- Exercise -
Show every line from the data below that includes "will".

- Dataset records -
####################

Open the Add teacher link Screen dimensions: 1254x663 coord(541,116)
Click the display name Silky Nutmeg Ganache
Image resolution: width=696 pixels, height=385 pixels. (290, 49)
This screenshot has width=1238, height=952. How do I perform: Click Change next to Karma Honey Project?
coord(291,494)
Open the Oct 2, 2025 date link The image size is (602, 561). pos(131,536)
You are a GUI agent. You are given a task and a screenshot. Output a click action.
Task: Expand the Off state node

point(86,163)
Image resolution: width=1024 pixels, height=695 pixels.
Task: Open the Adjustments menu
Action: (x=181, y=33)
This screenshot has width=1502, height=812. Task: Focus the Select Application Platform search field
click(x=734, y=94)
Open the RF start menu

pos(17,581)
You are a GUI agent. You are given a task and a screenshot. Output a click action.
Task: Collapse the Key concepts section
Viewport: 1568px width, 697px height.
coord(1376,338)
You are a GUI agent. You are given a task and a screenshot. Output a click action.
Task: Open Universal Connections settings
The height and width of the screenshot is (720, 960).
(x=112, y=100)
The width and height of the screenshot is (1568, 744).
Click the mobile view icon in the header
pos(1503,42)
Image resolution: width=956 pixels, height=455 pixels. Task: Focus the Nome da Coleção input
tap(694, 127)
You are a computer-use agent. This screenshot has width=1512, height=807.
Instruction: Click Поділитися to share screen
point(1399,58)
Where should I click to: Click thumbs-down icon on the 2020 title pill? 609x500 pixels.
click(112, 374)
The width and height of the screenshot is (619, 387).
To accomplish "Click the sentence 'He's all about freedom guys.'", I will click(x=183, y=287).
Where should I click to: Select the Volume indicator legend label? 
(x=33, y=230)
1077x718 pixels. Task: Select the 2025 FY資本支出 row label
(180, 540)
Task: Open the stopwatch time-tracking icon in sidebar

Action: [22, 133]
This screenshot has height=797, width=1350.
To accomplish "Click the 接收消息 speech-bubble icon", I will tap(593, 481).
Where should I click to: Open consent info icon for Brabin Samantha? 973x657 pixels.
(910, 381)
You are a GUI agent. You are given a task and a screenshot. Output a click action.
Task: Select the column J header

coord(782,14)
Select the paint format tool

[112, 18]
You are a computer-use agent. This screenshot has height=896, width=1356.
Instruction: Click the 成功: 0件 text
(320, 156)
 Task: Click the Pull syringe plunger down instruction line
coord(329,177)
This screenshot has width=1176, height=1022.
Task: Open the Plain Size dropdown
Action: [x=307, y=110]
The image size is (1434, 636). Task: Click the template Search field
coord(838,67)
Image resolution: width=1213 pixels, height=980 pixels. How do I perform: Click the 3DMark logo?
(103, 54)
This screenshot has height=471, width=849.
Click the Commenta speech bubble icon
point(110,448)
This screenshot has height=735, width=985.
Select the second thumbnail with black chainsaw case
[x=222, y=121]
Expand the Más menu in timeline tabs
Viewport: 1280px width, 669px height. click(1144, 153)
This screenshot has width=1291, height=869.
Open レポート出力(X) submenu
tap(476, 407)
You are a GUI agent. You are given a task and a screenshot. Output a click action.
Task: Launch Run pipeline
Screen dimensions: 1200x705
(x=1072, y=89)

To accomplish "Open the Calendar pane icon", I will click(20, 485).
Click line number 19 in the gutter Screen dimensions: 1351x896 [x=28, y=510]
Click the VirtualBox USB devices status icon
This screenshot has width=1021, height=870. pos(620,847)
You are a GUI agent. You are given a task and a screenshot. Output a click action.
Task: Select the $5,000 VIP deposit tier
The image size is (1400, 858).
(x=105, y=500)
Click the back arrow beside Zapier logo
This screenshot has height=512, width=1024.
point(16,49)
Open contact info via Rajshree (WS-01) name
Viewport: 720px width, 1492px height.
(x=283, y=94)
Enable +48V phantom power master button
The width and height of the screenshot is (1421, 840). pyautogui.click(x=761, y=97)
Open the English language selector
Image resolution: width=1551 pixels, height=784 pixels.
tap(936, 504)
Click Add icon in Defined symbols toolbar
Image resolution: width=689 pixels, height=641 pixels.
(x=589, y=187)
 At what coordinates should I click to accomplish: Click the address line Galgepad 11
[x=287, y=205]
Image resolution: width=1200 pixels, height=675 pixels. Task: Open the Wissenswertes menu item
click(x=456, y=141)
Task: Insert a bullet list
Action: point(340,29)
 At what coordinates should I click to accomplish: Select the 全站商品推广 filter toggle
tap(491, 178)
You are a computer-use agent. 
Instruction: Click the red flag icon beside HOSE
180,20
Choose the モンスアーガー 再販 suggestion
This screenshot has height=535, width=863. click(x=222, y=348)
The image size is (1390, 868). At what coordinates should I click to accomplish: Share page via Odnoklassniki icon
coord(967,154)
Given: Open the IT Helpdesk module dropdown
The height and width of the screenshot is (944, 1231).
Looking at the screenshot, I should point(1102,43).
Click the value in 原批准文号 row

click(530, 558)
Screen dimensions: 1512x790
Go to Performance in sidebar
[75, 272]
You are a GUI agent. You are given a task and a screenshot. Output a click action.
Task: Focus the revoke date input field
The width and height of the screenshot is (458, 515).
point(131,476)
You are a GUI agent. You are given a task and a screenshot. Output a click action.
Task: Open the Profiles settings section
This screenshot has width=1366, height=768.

####################

- Exercise output -
To accomplish "Click the sentence 'He's all about freedom guys.'", I will click(x=183, y=287).
To accomplish "Click the 接收消息 speech-bubble icon", I will tap(593, 481).
To accomplish "Open the Calendar pane icon", I will click(20, 485).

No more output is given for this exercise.